Raumati Exhibition at The Hihiaua Cultural Centre features Tai Tokerau Mahitoi

It seems like 2023 began without a summer followed by floods,
cyclones, road closures, power outages, a very wet winter, a never
ending election campaign, fears for whanau around the globe and
questions about what might be next. All of a sudden the year is coming
to an end with another horizon coming into view.
On the positive side – another summer is on its way -there are glimpses
of it in te taiao. Days grow longer, baby birds learn to fly from their
nests, fish come into the harbours. As Papatuanuku warms it is time to
plant, Raumati is coming into view.
Soon it will be the time for whanau to gather together for time out from
the busyness and fuss we call modern life, to take a breath. To
celebrate this time of light and new life, warmth and beauty the Hihiaua
Cultural Centre is launching an exciting, new exhibition.
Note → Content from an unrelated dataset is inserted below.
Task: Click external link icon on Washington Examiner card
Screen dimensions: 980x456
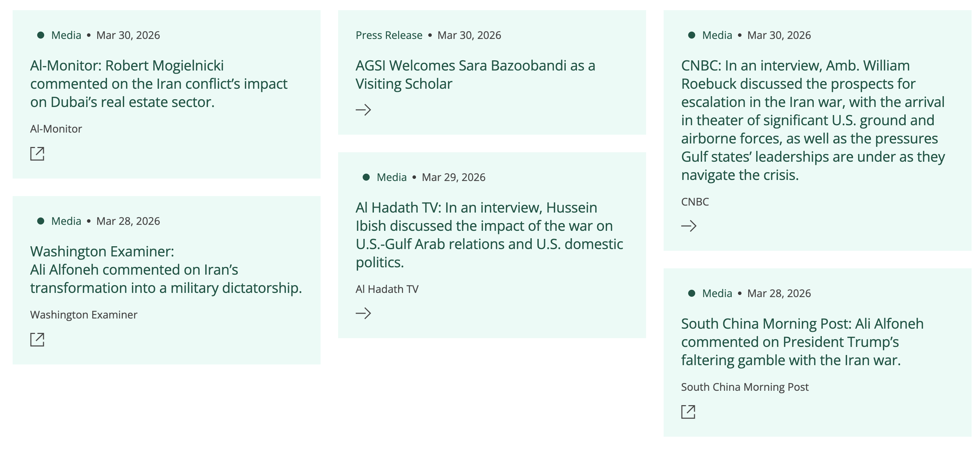Action: tap(37, 340)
Te Raumati – Summer Group Show features 40 kaitoi, mainly from Tai
Tokerau, including Star and Ra Gossage, Te Kahuwhero Alexander-
Tu’inukuafe, Charlotte Graham Hikurangi Edwaards, Michelle Morunga
and photographers Graeme Main and Alan Squires. There are clay and
porcelain works by Amorangi Hikuroa and Colin Underdown and a
beautiful selection of one off jewellery pieces made by Alex Nathan,
Josey Coyle, Alicia Courtney and Twilight Edwards.
Whakairo works by several of the Hihiaua carvers are also in the show
as well as exquisite examples of raranga by Aroha Anderson, Diane
Coker, Maree Kimete, Mandy Sunlight and Tui Roman. A colourful
range of handprinted shirts and pareu by Numa McKenzie are popular
along with a large selection of new books for all ages.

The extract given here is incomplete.